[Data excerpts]
══════════
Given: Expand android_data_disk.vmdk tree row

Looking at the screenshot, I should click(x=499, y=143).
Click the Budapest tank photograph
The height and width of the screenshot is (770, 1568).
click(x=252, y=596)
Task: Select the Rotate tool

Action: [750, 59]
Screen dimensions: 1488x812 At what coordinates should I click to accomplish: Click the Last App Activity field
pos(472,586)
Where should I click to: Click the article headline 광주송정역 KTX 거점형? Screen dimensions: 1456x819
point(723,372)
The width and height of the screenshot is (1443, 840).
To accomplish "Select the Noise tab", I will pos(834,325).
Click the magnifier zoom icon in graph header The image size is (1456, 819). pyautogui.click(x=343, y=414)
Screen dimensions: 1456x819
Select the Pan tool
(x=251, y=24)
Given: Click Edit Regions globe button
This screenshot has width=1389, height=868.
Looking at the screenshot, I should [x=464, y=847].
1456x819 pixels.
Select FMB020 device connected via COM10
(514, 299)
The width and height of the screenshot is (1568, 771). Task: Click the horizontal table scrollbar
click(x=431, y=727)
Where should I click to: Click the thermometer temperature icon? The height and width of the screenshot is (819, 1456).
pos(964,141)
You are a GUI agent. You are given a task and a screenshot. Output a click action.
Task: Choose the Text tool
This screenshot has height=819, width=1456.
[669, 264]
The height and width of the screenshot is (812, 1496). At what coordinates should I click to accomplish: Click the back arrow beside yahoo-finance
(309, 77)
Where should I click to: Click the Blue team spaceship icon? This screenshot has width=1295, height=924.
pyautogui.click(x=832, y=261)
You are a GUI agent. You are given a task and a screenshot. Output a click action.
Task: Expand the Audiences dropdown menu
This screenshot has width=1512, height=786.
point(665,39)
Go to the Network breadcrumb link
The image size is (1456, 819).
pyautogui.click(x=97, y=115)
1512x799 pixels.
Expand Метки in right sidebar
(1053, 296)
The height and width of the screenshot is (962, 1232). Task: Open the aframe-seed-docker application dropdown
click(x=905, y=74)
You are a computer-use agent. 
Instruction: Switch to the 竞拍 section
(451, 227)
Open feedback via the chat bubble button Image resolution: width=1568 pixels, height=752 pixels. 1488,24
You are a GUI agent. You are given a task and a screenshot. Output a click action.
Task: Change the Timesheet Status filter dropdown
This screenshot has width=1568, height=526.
══════════
* _ACTIVITY_
Only one stretch of the records above is wanted: the lines between the one holding "The width and height of the screenshot is (1568, 771)." and the one holding "Task: Expand the Audiences dropdown menu", inclusive, reproduced exactly.

* _EXERCISE OUTPUT_
The width and height of the screenshot is (1568, 771). Task: Click the horizontal table scrollbar
click(x=431, y=727)
Where should I click to: Click the thermometer temperature icon? The height and width of the screenshot is (819, 1456).
pos(964,141)
You are a GUI agent. You are given a task and a screenshot. Output a click action.
Task: Choose the Text tool
This screenshot has height=819, width=1456.
[669, 264]
The height and width of the screenshot is (812, 1496). At what coordinates should I click to accomplish: Click the back arrow beside yahoo-finance
(309, 77)
Where should I click to: Click the Blue team spaceship icon? This screenshot has width=1295, height=924.
pyautogui.click(x=832, y=261)
You are a GUI agent. You are given a task and a screenshot. Output a click action.
Task: Expand the Audiences dropdown menu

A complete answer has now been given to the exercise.